Some half-dozen SWAT ideas were rejected, Enewold says. Lockheed engineers suggested reducing the maximum G forces the STOVL could pull, for example, but the JPO insisted it stay at 7 Gs. An attempt to remove some fire suppression generators was also nixed. “Even since then [SWAT], we’ve made some design changes that add a little weight,” he says.
Performance had to be guarded, but the government also wanted to control cost. The F-35 started as the most expensive warplane in history—no one wanted the price tag to increase.
Military customers fretted that the airplane’s maintenance and logistics demands would increase due to the redesign. In response, SWAT included the impact on these parameters in its database of design changes. “We didn’t have those constraints,” Sheridan says. “But we definitely kept an eye on them…. [The JPO] had fear we were going to trash supportability.”
A major blow to the JSF manufacturing concept, leading to an increase in production costs, was the abandonment of “quick-mate joints.” The idea was to attach interlocking parts to individual components that would make the final assembly of the fuselage, wings, and engine easy, like snapping and soldering jigsaw puzzle pieces. But the interfaces drove the weight up by about 1,000 pounds, so a traditional, time-consuming joining system was adopted. All three F-35 variants lost their quick-mate joints to preserve production commonality.
The JSF team had earlier hatched a new idea to cut cost—use “cousin parts” instead of the sometimes heavier common ones.
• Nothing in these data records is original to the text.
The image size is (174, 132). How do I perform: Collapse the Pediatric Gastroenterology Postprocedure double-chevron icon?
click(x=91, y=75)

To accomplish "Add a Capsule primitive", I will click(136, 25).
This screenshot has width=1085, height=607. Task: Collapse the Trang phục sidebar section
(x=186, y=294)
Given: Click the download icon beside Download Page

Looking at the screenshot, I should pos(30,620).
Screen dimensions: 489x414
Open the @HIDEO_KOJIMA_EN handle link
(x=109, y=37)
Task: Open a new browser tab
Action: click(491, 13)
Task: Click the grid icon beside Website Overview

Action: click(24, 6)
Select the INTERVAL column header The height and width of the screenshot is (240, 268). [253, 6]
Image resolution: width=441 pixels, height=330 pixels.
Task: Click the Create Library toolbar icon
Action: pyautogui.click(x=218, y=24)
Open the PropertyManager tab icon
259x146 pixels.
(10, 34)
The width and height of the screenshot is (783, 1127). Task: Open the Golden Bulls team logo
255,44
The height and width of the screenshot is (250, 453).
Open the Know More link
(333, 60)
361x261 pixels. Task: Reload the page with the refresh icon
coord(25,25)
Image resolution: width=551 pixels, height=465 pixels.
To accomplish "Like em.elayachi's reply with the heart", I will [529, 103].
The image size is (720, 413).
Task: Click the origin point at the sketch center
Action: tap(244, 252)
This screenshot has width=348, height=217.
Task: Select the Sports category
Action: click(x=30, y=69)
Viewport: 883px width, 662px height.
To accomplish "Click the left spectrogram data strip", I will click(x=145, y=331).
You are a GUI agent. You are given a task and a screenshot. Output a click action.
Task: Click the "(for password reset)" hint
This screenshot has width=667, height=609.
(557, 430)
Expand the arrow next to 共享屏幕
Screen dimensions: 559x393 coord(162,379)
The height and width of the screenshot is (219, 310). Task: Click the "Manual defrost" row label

The concept was going to be applied to trim weight as well as cost.
A cousin part is manufactured using the same machine, but the computational design information is altered to produce a part unique to a variant. If a part is designed to handle certain stresses arising only during a carrier landing, it can be remade with the same tool for the conventional takeoff-and-landing variant, with only a minor cost increase. A commercially available part can be shaved to save room, offering, in some cases, a direct route for a hose rather than a circuitous one. Less hose equals less weight. Unique items cost more to manufacture and to replace, but the weight savings sometimes necessitated the higher cost.
Enewold says the production cost of F-35s has risen slightly due to implementations of SWAT plans. The effect on supportability cost is yet to be seen.